Why I Am Still in the Gay Life
What You Need to Know to Help Me
Dear Mom and Dad,
I got your letter today. Thank you for always writing and sending me things. I even thank you for all those ex-gay booklets and tapes you always mail me. I know you are doing what you feel is best for me. As usual, you ended your letter with we don't approve of the lifestyle you have chosen, but we love you and are always praying for you.
You state that you know I am not happy and that God will open my eyes to the lie I am living. Maybe. Maybe not. Regardless, I want to respond to that in this letter.
You see, I love God just as much as you both do. In fact, I feel that He has changed and helped me in every area of life except my homosexuality. This tells me one of two things: either He finds my homosexuality acceptable or He doesn't care about me one way or the other. And I know He loves me so that leaves choice "A"...my homosexuality is acceptable to Him. I know you disagree with this and I respect that.
But let's just say, for a minute, that eventually I do want to leave the gay life. What will you have prepared for me so that I will be successful? Finally, I have found a way to sooth all the pain and loneliness which used to be a way of life for me. Unless you can tell me, with complete certainty, that after I leave the gay life and my lover, there will be just as much acceptance and companionship waiting for me doing things your way, as there was for me in the lifestyle, I won't leave. Why should I? Who wants to live a miserable life?
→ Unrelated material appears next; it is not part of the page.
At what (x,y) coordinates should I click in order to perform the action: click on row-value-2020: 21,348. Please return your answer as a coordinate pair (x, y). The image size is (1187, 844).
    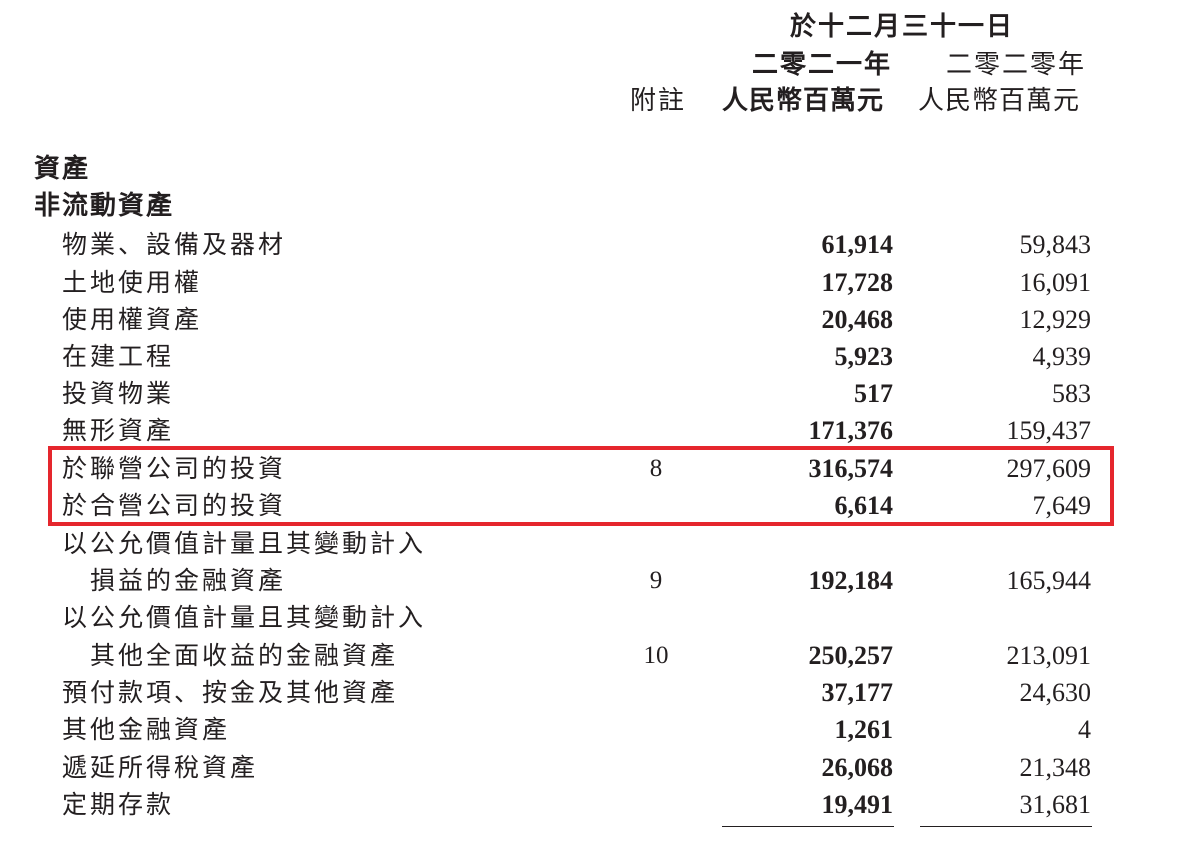
    Looking at the image, I should click on (1056, 768).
You see, I want to be Number One in a man’s life. I have always had men in my life who loved me but, in every case, there was someone who ranked a notch higher. Dad, I know you love me but Mom is your partner till death do you part. And whenever Mom and I had a disagreement, it was always, Do as your mother tells you, Son.
I’m not criticizing you for this….you did this out of love. However, my perception was warped. I took it as rejection.
And my friend Paul. Whenever I call up to invite him out somewhere, he has to clear it with his wife and, all of a sudden when he returns to the phone, it’s Sure, Cathy and I would love to have dinner with you on Friday. Who invited Cathy? This is nobody’s fault. I’m happy you all have found a lifemate….someone who loves you as Number One in his life.
When I am with my current boyfriend Vincent, I feel the way you guys feel with each other and how Paul and Cathy must feel. I feel like I belong to someone. I feel, at last, Number One in someone’s life. Never again will I settle for Number Two. Never.
Let me try to explain it this way. Say you were fighting a terribly painful cancer and had been in agony for most of your life. One day, a drug company comes out with a new painkiller that takes away your pain and allows you to finally enjoy life again. Then, your family tells you they are boycotting the pharmaceutical company that produces the drug because the company exploits young workers in third world countries. Your family could make a good case for you to stop taking the medicine. I can tell you that you would not stop…unless you were sure a drug of equal effectiveness was available. And that’s how it is with my choice to stay in the gay lifestyle. I’m not leaving it until you can prove to me that I will not have to suffer loneliness again. If you cannot show me this, I will not leave. But, show me some evidence that I can be just as fulfilled outside the gay life, and I might listen to you.